We are surrounded by images as never before: on Flickr, Facebook,
and YouTube; on thousands of television channels; in digital games
and virtual worlds; in media art and science. Without new efforts
to visualize complex ideas, structures, and systems, today¿s
informatio explosion would be unmanageable. The digital image
represents endless options for manipulation; images seem capable of
changing interactively or even autonomously. This volume offers
systematic and interdisciplinary reflections on these new image
worlds and new analytical approaches to the visual. Imagery in the
21st Century examines this revolution in various fields, with
researchers from the natural sciences and the humanities meeting to
achieve a deeper understanding of the meaning and impact of the
image in our time.
"Internationally renowned contributors from the arts, science & humanities examine this latest revolution of the image and its implications for our contemporary globalized media society...thus a highly recommended read to discover individually." -- Pamela C. Scorzin, Journal of Art History "I was thrilled to read Grau's and Veigl's Imagery in the 21st Century and I will use it in my teaching.

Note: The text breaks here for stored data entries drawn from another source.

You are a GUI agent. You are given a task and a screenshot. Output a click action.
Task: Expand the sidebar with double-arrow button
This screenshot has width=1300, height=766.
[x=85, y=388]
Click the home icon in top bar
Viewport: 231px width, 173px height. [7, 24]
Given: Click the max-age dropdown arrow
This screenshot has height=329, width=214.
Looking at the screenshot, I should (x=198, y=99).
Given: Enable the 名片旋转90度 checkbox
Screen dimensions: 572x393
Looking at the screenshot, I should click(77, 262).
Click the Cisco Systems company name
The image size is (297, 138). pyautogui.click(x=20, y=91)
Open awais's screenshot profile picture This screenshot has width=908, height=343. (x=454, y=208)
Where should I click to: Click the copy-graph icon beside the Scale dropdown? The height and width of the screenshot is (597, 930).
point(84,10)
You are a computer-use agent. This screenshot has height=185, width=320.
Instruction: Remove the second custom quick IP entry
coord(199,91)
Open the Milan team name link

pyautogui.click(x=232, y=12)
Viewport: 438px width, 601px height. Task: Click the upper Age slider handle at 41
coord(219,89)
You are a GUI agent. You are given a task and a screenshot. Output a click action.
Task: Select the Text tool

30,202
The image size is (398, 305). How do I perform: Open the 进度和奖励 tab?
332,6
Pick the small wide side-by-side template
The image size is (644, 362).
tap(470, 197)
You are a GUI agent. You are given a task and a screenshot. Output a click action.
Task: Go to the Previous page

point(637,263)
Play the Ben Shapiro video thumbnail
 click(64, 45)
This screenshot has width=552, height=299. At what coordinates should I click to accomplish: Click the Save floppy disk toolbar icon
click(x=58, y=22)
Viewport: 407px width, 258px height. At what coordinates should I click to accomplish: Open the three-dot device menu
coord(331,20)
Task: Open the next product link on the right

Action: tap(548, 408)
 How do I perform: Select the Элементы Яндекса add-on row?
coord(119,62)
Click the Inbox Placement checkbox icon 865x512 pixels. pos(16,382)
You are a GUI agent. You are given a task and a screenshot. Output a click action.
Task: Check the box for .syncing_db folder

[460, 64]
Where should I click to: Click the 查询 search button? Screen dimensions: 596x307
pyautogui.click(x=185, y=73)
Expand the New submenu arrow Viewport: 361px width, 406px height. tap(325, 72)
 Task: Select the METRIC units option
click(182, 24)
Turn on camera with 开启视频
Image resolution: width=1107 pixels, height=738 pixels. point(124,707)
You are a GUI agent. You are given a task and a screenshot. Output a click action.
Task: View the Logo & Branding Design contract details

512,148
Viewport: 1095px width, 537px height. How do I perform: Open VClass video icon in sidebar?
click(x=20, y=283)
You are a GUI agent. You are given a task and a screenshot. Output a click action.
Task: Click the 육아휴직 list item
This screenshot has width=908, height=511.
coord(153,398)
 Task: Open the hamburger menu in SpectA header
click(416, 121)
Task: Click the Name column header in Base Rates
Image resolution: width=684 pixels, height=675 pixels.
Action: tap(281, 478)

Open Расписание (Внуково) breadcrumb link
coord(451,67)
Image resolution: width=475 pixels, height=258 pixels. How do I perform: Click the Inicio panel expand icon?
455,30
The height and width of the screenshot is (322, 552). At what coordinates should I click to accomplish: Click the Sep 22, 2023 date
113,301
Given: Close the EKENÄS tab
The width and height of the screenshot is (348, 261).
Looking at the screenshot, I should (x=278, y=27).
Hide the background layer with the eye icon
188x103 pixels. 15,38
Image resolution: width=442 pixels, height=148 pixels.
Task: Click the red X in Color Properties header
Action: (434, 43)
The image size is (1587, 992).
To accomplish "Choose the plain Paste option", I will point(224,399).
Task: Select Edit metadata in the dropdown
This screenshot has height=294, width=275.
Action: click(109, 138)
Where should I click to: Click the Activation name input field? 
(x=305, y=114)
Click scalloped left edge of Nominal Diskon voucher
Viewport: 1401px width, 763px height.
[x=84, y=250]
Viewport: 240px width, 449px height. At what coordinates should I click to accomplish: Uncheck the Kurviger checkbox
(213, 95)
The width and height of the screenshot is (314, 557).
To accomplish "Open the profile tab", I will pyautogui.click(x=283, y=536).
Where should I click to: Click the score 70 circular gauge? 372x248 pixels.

Imagery in the 21st Century is a fabulous resource for the reflection on contemporary visuality." -- Trebor Scholz, NEW SCHOOL NY, ARTHIST "The authors systematically make comprehensible the challenges of visuality in the 21st century, and for the detailed analysis of concrete problems apply new tools and analysis forms in image science and digital humanities." -- Mikhail Stepanov, International Journal of Culture Research "The editors demonstrate the importance to recontextualise the latest images with historic art and a poetic need of reinterpreting old optical media for a better understanding and redefinition of the image in its historic dimension." -- Cleomar Rocha, Visualidades, Brasil "Even though we have just stepped into the 21st century, the texts in the book are... indispensable reading for the development of visual and media literacy essential for communication and social interaction in a dominantly visual world we live in." -- Jelena Guga, Nova Misao, Serbia "The analphabets of the future will not be those, who cannot read,but those who don' t know how to see and understand visually. The anthology Imagery in the 21st Century by Oliver Grau has seen and understood this prophetic writing on the wall by Walter Benjamin." -- Bent Fausing, Mediaculture
Oliver Grau is Professor for Image Science and Dean of the Department for Cultural Studies at Danube University. He is the author of Virtual Art: From Illusion to Immersion (2003) and editor of MediaArtHistories (2007), both published by the MIT Press.